Collected data:
Content starts
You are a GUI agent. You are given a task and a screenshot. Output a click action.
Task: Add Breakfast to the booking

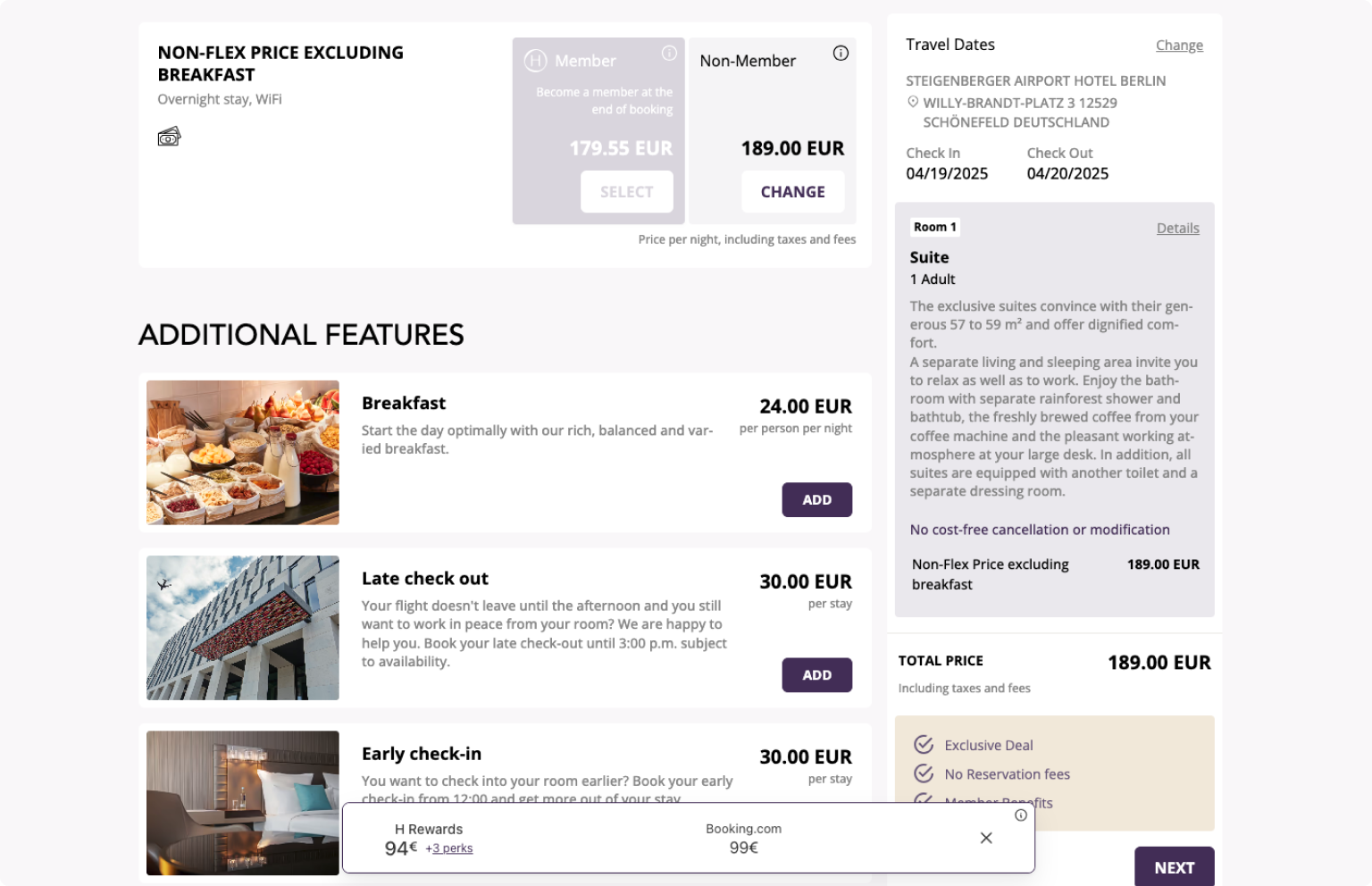(817, 500)
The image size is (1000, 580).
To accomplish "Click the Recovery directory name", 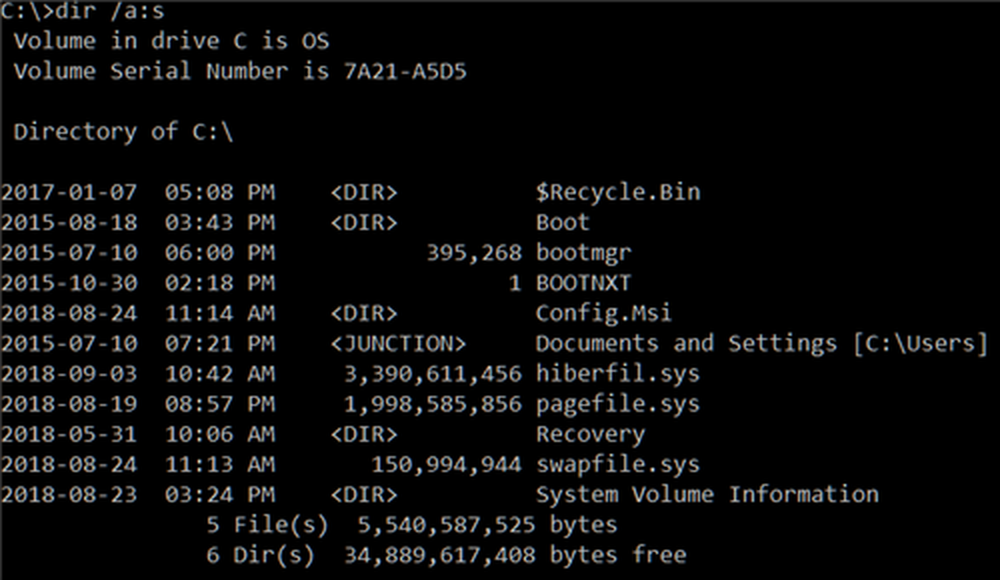I will click(590, 435).
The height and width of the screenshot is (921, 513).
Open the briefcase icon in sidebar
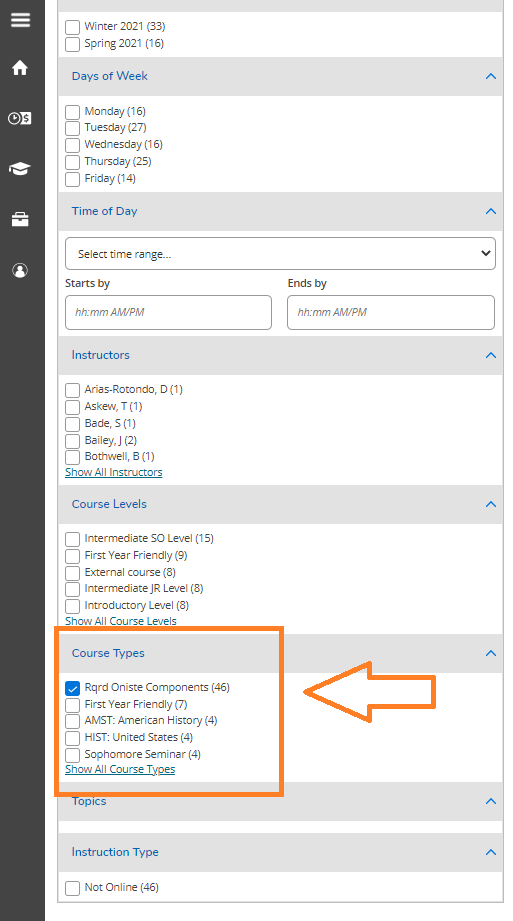(20, 220)
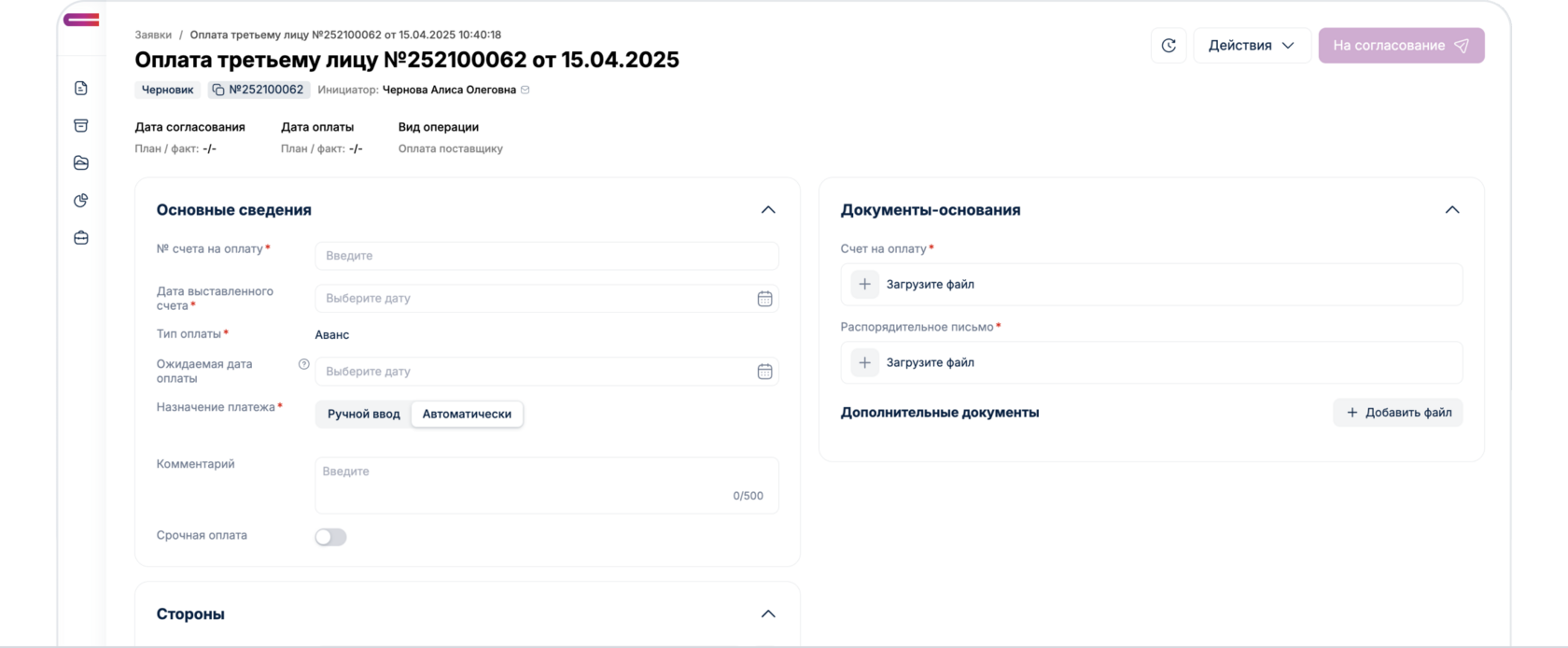Image resolution: width=1568 pixels, height=648 pixels.
Task: Select Ручной ввод for payment purpose
Action: [363, 414]
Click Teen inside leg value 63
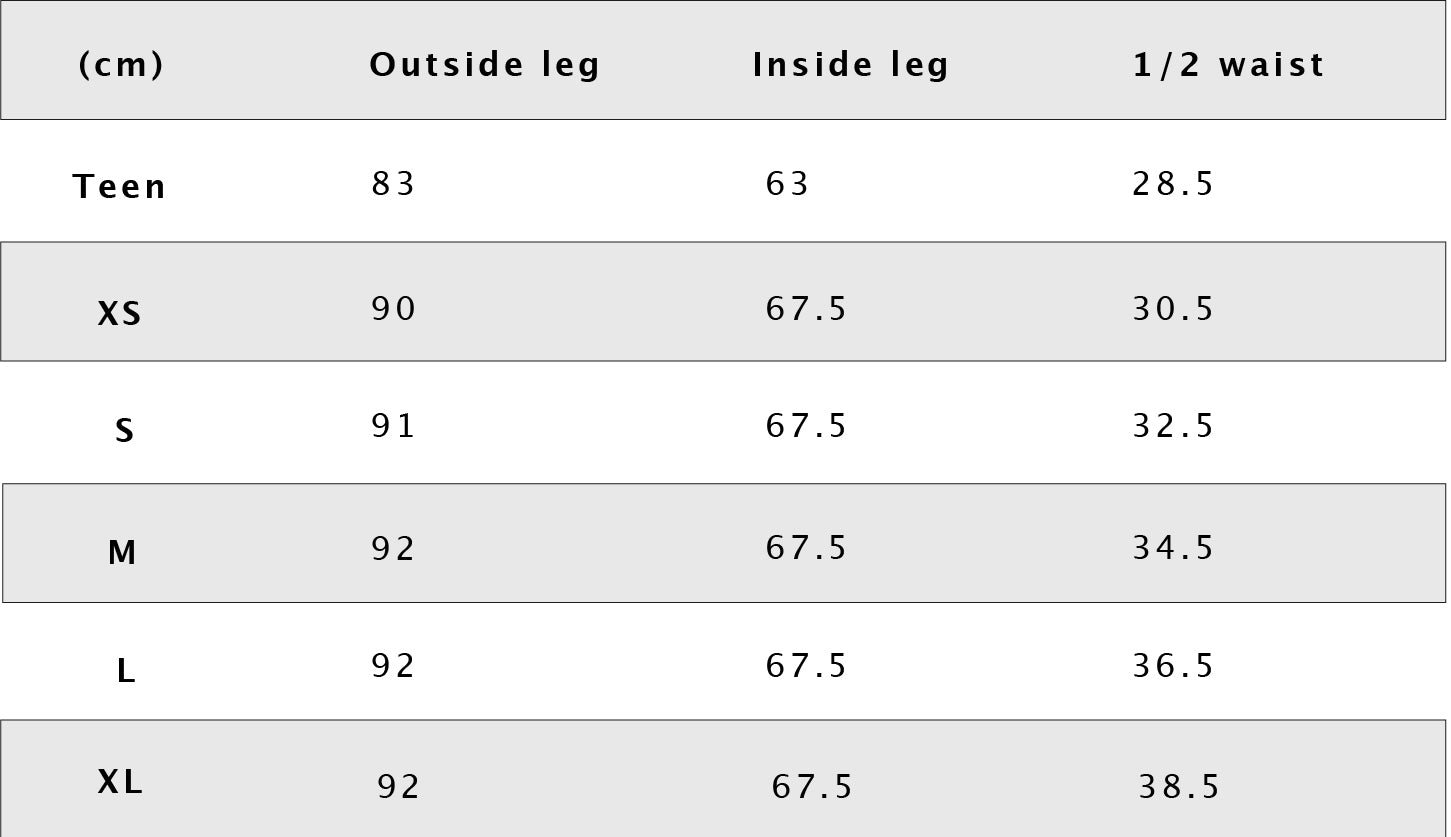This screenshot has height=837, width=1451. 787,184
Content ends
Lines before the one containing "The height and" are not wanted; write out that line and every later line through the end of the data above, exactly, without pictures.

## PROBLEM SOLUTION:
The height and width of the screenshot is (921, 513).
Open the briefcase icon in sidebar
(20, 220)
Image resolution: width=1568 pixels, height=648 pixels.
Task: Select Ручной ввод for payment purpose
Action: [363, 414]
Click Teen inside leg value 63
This screenshot has height=837, width=1451. 787,184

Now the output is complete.